Hats off to Old Timer, Chicken Little, Rob, Susan F, and Philo Vance for actively navigating the economic landscape and providing meaningful sense on cents in these comments.

LD

Please subscribe to all my work via e-mail, an RSS feed, on Twitter or Facebook!!

  • phil trupp

    It’s surprising that Mr. Kanjorski showed up for this hollow event, especially since his staff has pulled the wagons around him when Washington reporters and authors come calling. I think of Mr. Kanjorski as “the protected congressman” with aides and other flunkies shielding him from anyone seeking to ask hard, substantial questions about economic matters. In writing my book, “Ruthless,” about the auction rate securities scandal, I called Mr. Kanjorski’s office repeatedly seeking to interview him or to at least submit a series of questions. And repeatedly I was told by members of his staff that the congressman was “too busy…He’s working on regulation,” I was assured. Well, that may have been true enough. But dozens of other congressman also were working on financial regulation, including Barney Frank, whose personal comments, among others from the congressional ranks, are in my book. I wondered what Mr. Kanjorski was afraid of, if anything. Why was he being so carefully guarded? The congressman is a savvy politican, and he is no babe in the field of financial regulation. He could have contributed fine insight on the ARS mess. Yet I believe my experience with him (of lack thereof) is typical of the physic removal of so many of our political elites from the Main Street voters who keep them in office. I did not attend Kanjorski’s FINRA show, although I’d guess that if his staff had anything to do with it it was a canned appearance in order for the congressman to show that he feels Main Street’s pain. Machiavelli surely would have approved.

    • raccoon

      to Phil Trupp

      What is your targeted release date for “Ruthless”.

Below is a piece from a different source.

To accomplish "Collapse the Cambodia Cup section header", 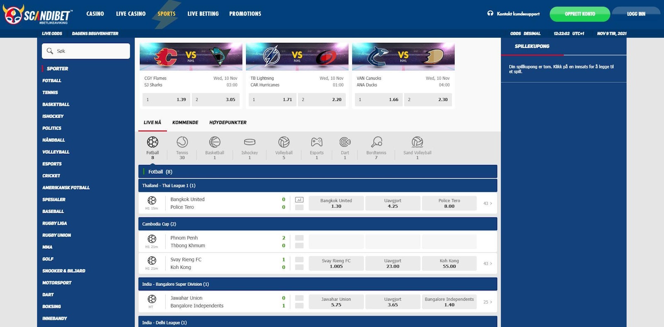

      I have it pre-ordered at Amazon.

      Thanks !!!

  • Phillies Fan

    What is our pal from Pennsylvania doing while he is promoting financial regulatory reform?

    Kanjorski’s Request for Wall Street Cash Ripped

  • Wink

    Kanjorski’s failure to solve the auction rate crisis is why I am supporting Lou. Kanjorski and Barney FRank have lost my support for good due to their complete ineptness in the matter. Senior Americans are going hungry and without medicine tonight because their life savings are frozen and Kanjorski and FRank do not care.

  • Jeffers

    Is Finra an enormous charade because there income comes from the very same places they are supposed to watch over? How can an independent regulator retain credibility while receiving compensation from the same place it is supposed to safeguard? Are there ways to get around such problems… say turning it into an charity or profiting off of the fines they impose.